El segundo largometraje del australiano Adam Elliot es una de esas películas de animación que nos animan, como dije del primero suyo (Mary and Max, de 2009): se titula Memoir of a snail y en mi idioma lo llamaron Memorias de un caracol, estrenado en 2024. Puro arte de ese llamado animación fotograma a fotograma (más conocida por su denominación en inglés: stop motion), un arte del que Elliot (autor de los guiones de sus filmes) es un consumado especialista.
Memorias de un caracol dura una muy precisa y preciosa hora y media perturbadora (donde se mezclan genialmente el drama y la comedia, el dolor y la alegría), cuenta con la música de Elena Kats-Chernin y con la dirección fotográfica de Gerald Thompson.
Para FilmAffinity se trata de
la segunda mejor película australiana de todos los tiempos y la cuarta mejor
película del año 24. También la octava mejor obra de animación en stop-motion,
una de las mejores cincuenta (la 42) películas de animación de la historia. Y
no me extraña.
El crítico cinematográfico Javier
Ocaña llegó a decir de Memorias de un caracol en El País que se
trata de una “perversa joya de la animación adulta” expuesta con “una fina
ternura no exenta de numerosos trazos de comedia negra”. Hay perversión y
ternura, pero, matizo yo, lo que predomina es la ternura.
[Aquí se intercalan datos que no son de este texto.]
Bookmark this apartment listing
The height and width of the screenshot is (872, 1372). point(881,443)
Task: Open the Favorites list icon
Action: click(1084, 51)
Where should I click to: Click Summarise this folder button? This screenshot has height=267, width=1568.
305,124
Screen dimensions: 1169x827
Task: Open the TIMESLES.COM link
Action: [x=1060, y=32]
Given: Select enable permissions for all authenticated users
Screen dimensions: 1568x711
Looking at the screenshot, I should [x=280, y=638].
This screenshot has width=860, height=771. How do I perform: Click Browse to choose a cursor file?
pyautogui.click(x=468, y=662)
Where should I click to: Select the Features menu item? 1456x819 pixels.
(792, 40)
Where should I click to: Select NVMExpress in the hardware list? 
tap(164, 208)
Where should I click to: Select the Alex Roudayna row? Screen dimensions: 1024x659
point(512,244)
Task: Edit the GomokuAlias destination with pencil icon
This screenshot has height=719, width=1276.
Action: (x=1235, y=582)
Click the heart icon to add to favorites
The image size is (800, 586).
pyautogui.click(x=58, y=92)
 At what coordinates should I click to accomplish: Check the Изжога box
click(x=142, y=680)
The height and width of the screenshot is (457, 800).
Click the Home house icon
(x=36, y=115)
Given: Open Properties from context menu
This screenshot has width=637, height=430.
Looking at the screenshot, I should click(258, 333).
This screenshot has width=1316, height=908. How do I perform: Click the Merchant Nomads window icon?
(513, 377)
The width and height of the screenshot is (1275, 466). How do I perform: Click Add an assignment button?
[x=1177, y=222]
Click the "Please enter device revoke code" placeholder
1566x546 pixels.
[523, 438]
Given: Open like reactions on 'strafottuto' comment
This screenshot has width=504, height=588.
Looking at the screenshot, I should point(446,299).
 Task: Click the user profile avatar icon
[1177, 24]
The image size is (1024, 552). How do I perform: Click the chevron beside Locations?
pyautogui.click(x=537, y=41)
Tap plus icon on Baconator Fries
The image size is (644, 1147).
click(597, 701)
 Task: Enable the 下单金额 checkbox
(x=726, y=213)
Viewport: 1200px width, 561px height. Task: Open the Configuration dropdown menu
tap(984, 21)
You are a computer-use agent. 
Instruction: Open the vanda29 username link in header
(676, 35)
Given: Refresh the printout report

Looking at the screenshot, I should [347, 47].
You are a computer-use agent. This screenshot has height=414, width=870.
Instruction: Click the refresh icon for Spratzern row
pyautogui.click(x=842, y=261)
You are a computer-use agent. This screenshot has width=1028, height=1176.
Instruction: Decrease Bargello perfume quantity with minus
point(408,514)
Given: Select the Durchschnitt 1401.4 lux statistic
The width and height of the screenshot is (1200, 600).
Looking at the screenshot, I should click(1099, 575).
O eso me pareció
percibir.
De “fábula preciosa” la tildó Oti
Rodríguez Marchante en ABC, toda ella con su “gran voluntad de desgarro
y aún mayor de sorpresa y entretenimiento”.
Qué curioso, también Begoña Piña
habló de Memorias de un caracol como de una fábula preciosa” cuando
escribió sobre ella para Cinemanía.
Es que lo es. Una fábula preciosa conmovedora. Otra obra de arte de Adam Elliot. La luz luchando hermosamente contra la tenebrosa oscuridad.